Scientists continue in their quest, coming up with a variety hypotheses, trying to find a rational interpretation of the Shroud phenomenon. The most daring one has it that an anonymous medieval genius invented a primitive photography technique, a discovery which subsequently sank in to oblivion. So this “first photographer” put the cloth in a silver-bath and then received an impression of a human figure by exposing it to direct sunlight. Icon-painting experts are also interested. They are convinced that the imprinted image belongs to the earliest prototypes of Jesus Christ. Full structural identity between the head and face on the Shroud of Turin and on one of the oldest surviving icons from the sixth century has been established. This icon portrays Christ Almighty and originates from the Monastery of St. Catherine at the foot of Mount Sinai. But why not make a U-turn in this assumption? Supposing the Sinai portrayal was the prototype of the one discovered on the Shroud?

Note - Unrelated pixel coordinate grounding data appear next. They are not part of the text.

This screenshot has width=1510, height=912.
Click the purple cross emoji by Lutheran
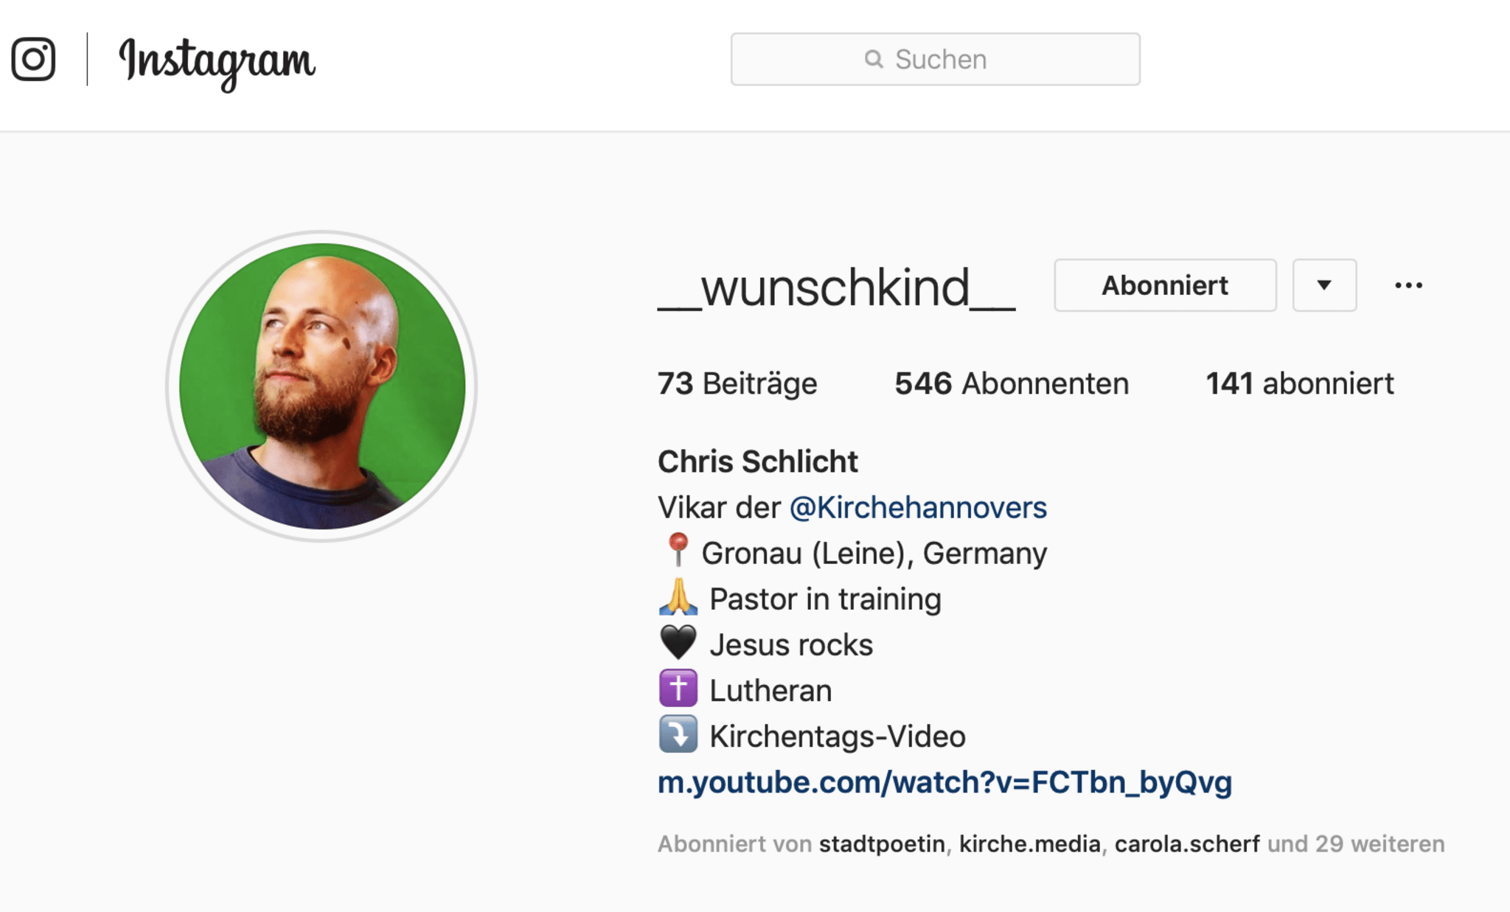(678, 689)
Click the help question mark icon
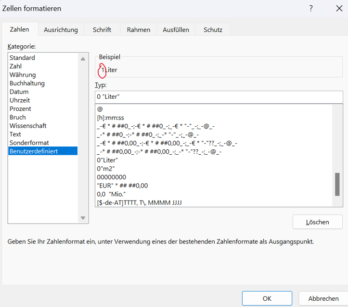The image size is (348, 307). 311,9
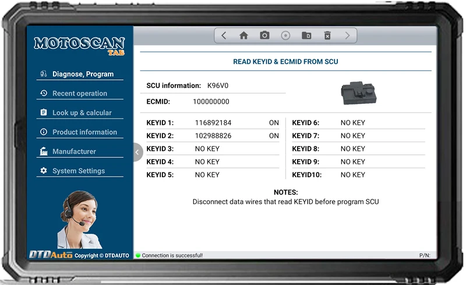The width and height of the screenshot is (466, 285).
Task: Click the trash delete icon
Action: click(x=327, y=36)
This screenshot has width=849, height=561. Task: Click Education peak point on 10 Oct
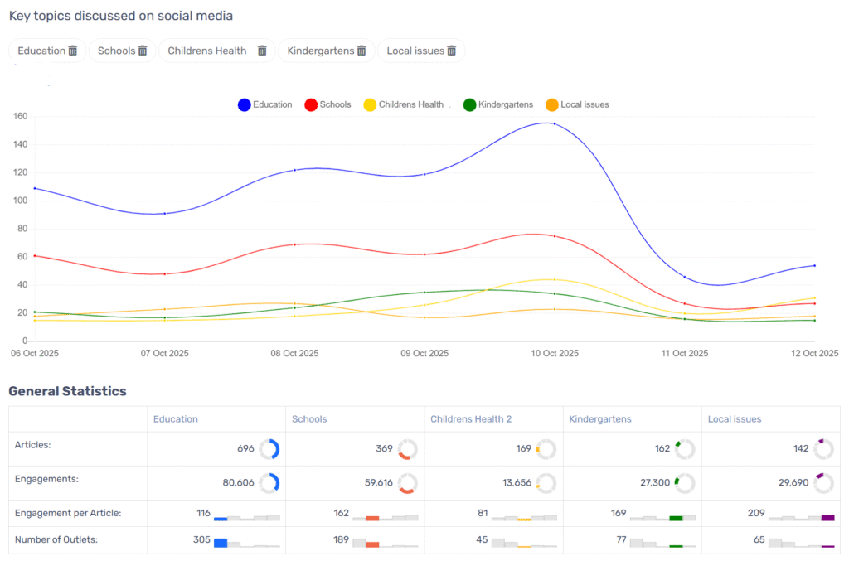tap(554, 123)
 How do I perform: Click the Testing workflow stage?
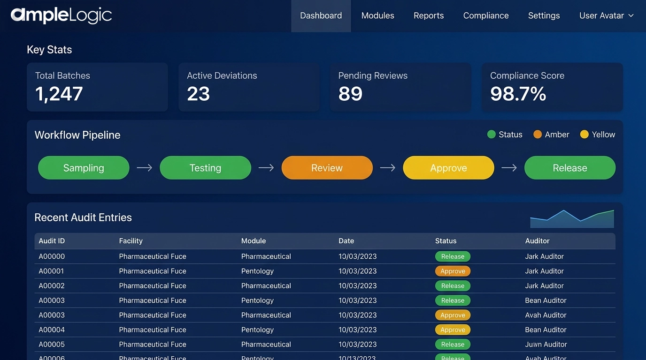(x=205, y=168)
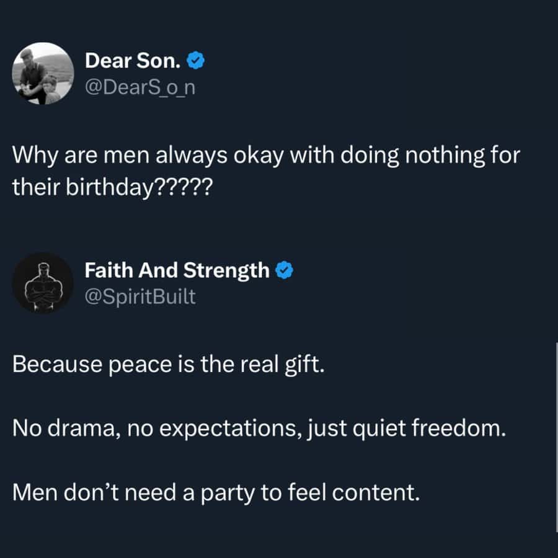Click the "No drama, no expectations" line
Image resolution: width=558 pixels, height=558 pixels.
point(260,428)
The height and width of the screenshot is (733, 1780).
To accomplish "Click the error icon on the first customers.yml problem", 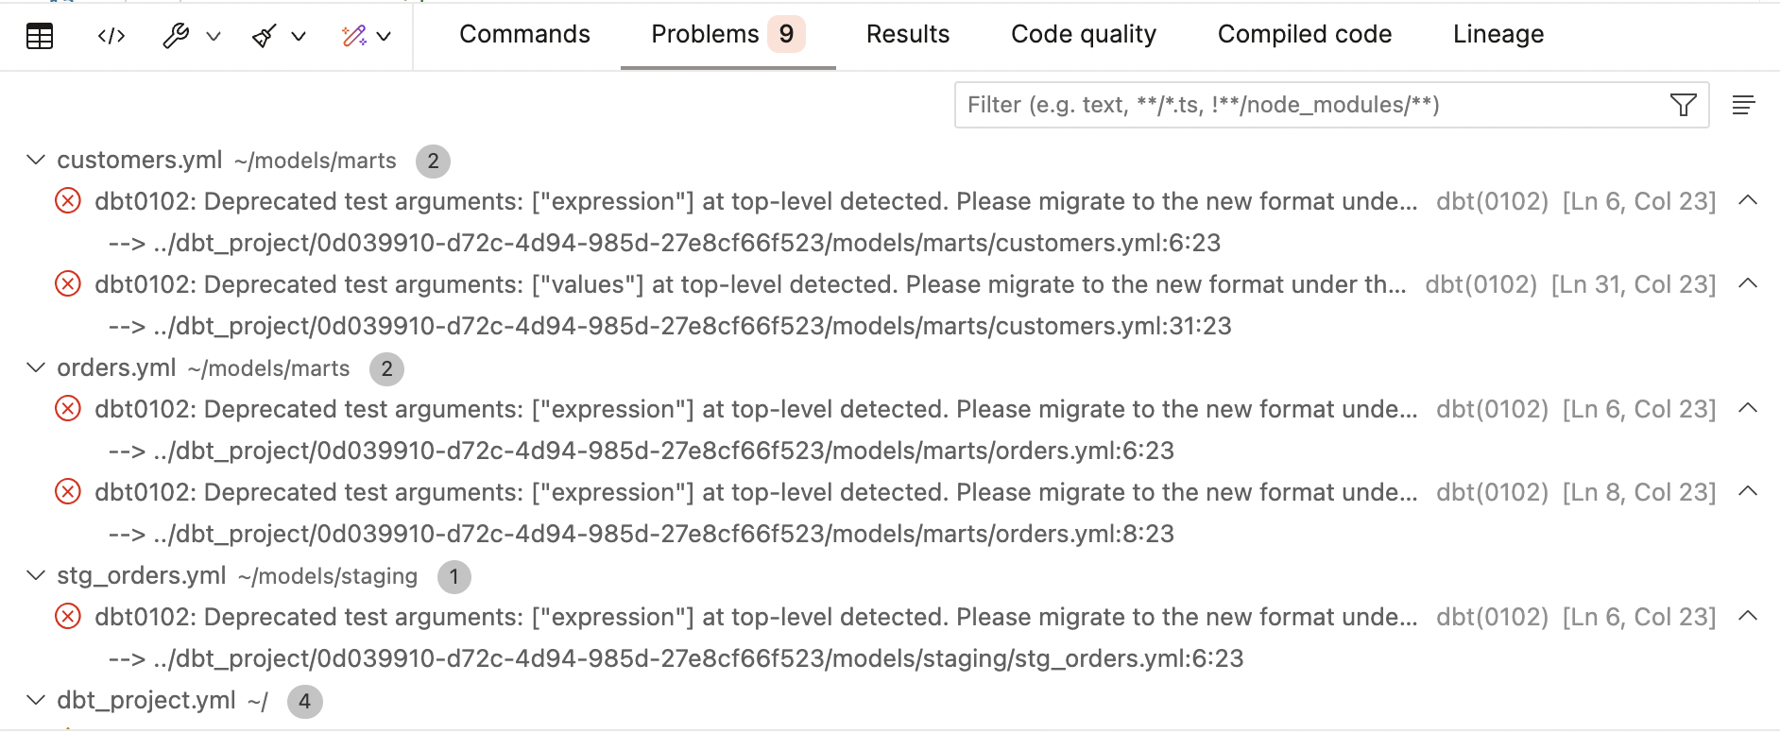I will (67, 201).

There is another interesting fact. Much as the Turin Shroud has been generated by the Roman Catholic Church, the Vatican has not made any official pronouncements corroborating its identity with the length of linen in which the Penitent women had wrapped the Body of Jesus after taking Him from the Cross.
These days, the Holy Shroud is in the limelight with world media, causing a heavy influx of pilgrims to Turin. People come en masse from all over the world. On April 18, after a two-decade interval, St. John’s Cathedral opened an exposition of the Shroud, the fourth in its history. Before its deadline, June 24, it is expected to have been explored by over 2 million devotees. Each visitor will be allowed 3 minutes of “observance and veneration.” After that the legendary cloth displaying what is believed by so many to be an imprint of Jesus’ head and contours of His Body, will be brought back and deposited in the closed silver urn resting on its black marble pediment at the Chapel of the Holy Shroud of the Cathedral of San Giovanni Battista of Turin. A phenomenon destined to rank with the few most irrational mysteries of this “rational” twentieth century.